Relier et construire les paysages par l’oreille

PAS – Parcours Audio Sensibles – Journées des Alternatives Urbaines – 2015 – Lausanne (Suisse) Quartier du Vallon – Co-réalisation avec la plasticienne Jeanne Schmidt

Poser une oreille curieuse et impliquée sur le monde, sur nos lieux de vie, pour construire de nouveaux espaces d’écoute(s), découvrir les points d’ouïe singuliers, développer les interconnections et sociabilités auriculaires, c’est avant tout travailler sur les transdisciplinarités, voire indisciplinarités de nos territoires, y compris auditifs.

Les arts sonores, aux croisements de multiples genres et pratiques, musiques et sons, installations plastiques multimédia, arts-performances, univers numériques et mondes virtuels… nous ont appris à poser de nouvelles écoutes, fabriquant des espaces-temps inouïs, où la notion de paysage (sonore) prend toute sa place.
Les postures d’écoute, l’immersion (physique, mentale, technologique…), les processus nomades, les matériaux sonores in situ, les récits croisant différents dispositifs et mises en situation, font que les arts sonores sont aujourd’hui des moyens de paysager des espaces de sociabilité écoutante inédits, pour ne pas dire inouïs.
Entre festivals, centres culturels, régulièrement, si ce n’est principalement hors-les-murs, les créations, des plus Hi-Tech aux plus sobres, se frottent aux villes, forêts, espaces aquatiques, architecturaux… pour jouer avec des acoustiques révélées, parfois chahutées, ou magnifiées.
Nous (re)découvrons des lieux mille fois traversés, par des formes d’arpentages sensibles, où le corps entier se fait écoutant, résonnant, plongé dans des espaces sonores à la fois familiers et dépaysants.
L’écologie, si ce n’est l’écosophie se croisent activement, partagent leurs utopies, dystopies, protopies, et autres récits en construction, au niveau des territoires écoutés, et des arpenteurs écoutants.

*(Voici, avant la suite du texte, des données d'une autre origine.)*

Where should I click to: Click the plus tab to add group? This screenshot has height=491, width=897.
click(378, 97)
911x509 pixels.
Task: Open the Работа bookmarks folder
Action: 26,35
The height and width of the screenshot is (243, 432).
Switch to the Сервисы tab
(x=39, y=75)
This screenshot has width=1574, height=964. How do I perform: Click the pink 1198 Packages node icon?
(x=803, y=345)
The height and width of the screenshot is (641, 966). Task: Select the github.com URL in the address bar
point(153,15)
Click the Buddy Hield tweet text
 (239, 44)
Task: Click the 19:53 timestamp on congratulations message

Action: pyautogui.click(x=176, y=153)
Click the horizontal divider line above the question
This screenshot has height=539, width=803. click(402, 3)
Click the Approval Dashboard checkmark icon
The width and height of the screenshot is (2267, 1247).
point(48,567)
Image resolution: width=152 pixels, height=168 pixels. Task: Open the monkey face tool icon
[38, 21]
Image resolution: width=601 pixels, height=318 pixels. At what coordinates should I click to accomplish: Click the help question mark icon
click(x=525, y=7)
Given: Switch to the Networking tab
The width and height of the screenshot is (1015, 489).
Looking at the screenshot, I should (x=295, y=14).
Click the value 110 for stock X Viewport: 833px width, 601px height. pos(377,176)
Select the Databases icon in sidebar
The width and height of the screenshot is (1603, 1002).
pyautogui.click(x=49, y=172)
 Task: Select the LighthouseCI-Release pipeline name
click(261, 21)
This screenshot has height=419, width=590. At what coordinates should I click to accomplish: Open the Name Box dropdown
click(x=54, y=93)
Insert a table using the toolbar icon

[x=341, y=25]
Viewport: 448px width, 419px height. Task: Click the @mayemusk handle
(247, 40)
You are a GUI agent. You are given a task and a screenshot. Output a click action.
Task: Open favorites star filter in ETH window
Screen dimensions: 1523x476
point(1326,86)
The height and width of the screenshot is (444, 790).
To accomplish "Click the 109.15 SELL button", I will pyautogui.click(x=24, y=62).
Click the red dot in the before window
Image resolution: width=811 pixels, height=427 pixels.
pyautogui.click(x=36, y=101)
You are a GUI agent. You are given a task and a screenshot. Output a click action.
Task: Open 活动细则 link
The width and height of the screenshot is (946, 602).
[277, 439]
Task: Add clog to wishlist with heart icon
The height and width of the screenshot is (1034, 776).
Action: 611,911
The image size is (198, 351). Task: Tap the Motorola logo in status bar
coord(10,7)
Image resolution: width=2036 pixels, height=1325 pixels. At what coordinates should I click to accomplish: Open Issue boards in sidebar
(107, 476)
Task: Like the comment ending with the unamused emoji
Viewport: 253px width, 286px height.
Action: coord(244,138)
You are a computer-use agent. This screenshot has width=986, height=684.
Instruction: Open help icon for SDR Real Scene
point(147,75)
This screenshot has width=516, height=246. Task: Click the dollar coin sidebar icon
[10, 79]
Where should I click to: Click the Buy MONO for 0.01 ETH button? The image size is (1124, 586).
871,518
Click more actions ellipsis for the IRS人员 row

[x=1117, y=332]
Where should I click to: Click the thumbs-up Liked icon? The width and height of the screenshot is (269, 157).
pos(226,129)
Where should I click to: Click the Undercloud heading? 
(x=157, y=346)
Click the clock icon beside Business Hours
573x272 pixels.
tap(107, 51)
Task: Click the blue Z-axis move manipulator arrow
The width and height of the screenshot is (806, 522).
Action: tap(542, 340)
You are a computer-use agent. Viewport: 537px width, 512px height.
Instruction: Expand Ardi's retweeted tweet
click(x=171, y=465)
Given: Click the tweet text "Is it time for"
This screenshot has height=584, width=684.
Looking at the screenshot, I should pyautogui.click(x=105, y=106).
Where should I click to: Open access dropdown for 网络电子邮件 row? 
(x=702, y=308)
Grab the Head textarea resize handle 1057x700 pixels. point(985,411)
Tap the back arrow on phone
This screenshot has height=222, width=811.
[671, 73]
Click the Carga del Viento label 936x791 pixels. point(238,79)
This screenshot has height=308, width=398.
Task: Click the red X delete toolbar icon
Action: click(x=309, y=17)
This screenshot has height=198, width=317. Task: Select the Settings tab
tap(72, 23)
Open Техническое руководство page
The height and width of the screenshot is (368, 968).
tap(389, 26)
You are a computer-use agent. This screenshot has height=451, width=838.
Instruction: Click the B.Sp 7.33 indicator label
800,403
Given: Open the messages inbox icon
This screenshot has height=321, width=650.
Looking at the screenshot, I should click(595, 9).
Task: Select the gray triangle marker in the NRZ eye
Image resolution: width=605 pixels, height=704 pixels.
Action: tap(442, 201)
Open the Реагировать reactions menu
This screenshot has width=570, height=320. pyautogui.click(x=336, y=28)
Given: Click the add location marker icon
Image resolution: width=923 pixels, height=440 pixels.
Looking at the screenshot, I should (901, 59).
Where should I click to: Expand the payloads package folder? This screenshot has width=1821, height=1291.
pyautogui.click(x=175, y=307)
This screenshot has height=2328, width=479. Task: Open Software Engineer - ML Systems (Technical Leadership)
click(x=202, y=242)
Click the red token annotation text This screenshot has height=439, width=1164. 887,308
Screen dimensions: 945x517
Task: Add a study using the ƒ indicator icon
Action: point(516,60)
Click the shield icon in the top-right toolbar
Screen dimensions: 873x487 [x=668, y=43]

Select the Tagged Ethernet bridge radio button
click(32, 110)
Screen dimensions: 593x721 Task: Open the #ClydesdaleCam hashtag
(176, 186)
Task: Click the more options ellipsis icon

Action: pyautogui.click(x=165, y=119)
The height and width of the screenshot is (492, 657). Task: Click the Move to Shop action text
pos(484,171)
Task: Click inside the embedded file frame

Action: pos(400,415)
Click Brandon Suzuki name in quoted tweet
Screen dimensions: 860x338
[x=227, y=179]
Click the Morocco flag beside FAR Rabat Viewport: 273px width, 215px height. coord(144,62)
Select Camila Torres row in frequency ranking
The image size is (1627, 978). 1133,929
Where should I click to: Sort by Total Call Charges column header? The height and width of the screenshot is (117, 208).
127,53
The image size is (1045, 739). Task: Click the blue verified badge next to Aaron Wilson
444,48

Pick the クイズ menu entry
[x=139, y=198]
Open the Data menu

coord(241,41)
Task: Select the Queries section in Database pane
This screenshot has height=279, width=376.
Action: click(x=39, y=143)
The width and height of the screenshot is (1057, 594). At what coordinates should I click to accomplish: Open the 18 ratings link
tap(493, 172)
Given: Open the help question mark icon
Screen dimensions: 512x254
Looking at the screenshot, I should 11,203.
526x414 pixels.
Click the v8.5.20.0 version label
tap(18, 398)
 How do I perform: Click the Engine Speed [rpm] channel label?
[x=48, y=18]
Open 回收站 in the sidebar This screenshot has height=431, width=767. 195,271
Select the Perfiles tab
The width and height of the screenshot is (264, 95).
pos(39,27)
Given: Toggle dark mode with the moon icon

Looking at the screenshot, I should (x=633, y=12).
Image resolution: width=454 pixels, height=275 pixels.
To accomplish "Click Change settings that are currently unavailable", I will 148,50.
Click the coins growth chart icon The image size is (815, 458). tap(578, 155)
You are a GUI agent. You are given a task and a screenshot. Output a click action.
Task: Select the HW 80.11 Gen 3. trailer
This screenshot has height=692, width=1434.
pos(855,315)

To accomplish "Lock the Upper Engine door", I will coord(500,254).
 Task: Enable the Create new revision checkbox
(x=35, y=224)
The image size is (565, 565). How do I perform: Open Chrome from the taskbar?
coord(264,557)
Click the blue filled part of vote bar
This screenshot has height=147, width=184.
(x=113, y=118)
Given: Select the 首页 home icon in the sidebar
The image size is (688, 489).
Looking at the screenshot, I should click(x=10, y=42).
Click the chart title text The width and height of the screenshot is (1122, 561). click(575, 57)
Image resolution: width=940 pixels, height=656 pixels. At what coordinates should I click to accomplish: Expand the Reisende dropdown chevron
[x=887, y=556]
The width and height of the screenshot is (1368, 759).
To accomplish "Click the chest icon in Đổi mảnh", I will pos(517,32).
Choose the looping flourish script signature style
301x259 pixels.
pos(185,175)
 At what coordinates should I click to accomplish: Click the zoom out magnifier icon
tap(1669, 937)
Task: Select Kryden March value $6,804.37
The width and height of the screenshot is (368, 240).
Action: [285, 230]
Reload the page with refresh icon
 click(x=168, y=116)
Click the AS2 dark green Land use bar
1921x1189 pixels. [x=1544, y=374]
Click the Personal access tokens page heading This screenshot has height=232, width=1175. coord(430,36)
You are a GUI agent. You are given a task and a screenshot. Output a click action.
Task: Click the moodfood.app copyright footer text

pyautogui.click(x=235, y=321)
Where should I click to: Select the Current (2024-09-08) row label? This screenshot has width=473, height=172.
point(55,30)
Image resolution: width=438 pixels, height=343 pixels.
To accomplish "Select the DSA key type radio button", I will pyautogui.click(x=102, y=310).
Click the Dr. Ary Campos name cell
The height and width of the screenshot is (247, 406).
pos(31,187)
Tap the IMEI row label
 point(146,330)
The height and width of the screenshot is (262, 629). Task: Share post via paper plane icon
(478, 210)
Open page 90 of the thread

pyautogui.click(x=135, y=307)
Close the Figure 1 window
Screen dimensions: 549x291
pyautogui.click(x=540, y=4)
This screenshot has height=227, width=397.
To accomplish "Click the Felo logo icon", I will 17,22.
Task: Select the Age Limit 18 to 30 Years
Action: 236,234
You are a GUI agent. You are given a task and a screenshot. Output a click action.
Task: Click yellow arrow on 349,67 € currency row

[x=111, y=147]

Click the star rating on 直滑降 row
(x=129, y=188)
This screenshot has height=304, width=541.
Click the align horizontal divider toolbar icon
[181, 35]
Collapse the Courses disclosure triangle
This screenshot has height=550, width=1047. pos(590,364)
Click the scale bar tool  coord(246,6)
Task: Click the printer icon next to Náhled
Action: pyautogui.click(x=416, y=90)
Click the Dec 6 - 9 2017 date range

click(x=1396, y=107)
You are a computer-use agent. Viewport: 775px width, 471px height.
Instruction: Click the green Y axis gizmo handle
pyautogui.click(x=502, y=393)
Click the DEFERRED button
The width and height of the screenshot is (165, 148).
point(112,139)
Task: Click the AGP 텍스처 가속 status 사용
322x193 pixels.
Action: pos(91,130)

L’ aménagement du territoire, avec l’urbanisation, la gestion des espaces ruraux, « naturels », les contraintes économiques, sociales, écologiques, les bassins d’activités et les populations y résidant, y travaillant… sont questionnés par de nouvelles pratiques auriculaires, évoquées précédemment.
Aux lectures de paysages, plans d’urbanisation, projets architecturaux, approches de tourismes culturels raisonnés… le croisement, les hybridations arts./cultures/aménagements, ont tout intérêt à être pensés et mis en œuvre en amont de projets territoriaux.
Les parcours sonores, créations issues de field recording (enregistrements sonores de terrain) et autres formes hybrides, invitent à (re)penser des espaces où le son n’est pas que nuisance, ni objets esthétiques hors-sol. Il participe à une façon de travailler les contraintes du territoire, en prenant en compte les critères quantitatifs, qualitatifs, les approches techniciennes, humaines, le normatif et le sensible…

Le politique, le chercheur, l’aménageur, l’artiste, le citoyen résidant, travaillant, se divertissant… doivent se concerter pour envisager, si ce n’est mettre en place des actions en vue de préserver et d ‘aménager des espaces vivables, habitables, en toute bonne entente.
Zones calmes et ilots de fraicheur conjugués, mobilités douce, espaces apaisés et conviviaux, pensés via des offres culturelles et artistiques, au sein de projets de construction, de réhabilitation, sont autant d’outils et de créations prometteurs. Certes, ces approches ne résoudront pas tous les problèmes, mais ils contribueront à créer des endroits où mieux vivre, mieux s’entendre, mieux échanger, en résistance à toutes les tensions sociétales, climatiques, politiques, environnementales…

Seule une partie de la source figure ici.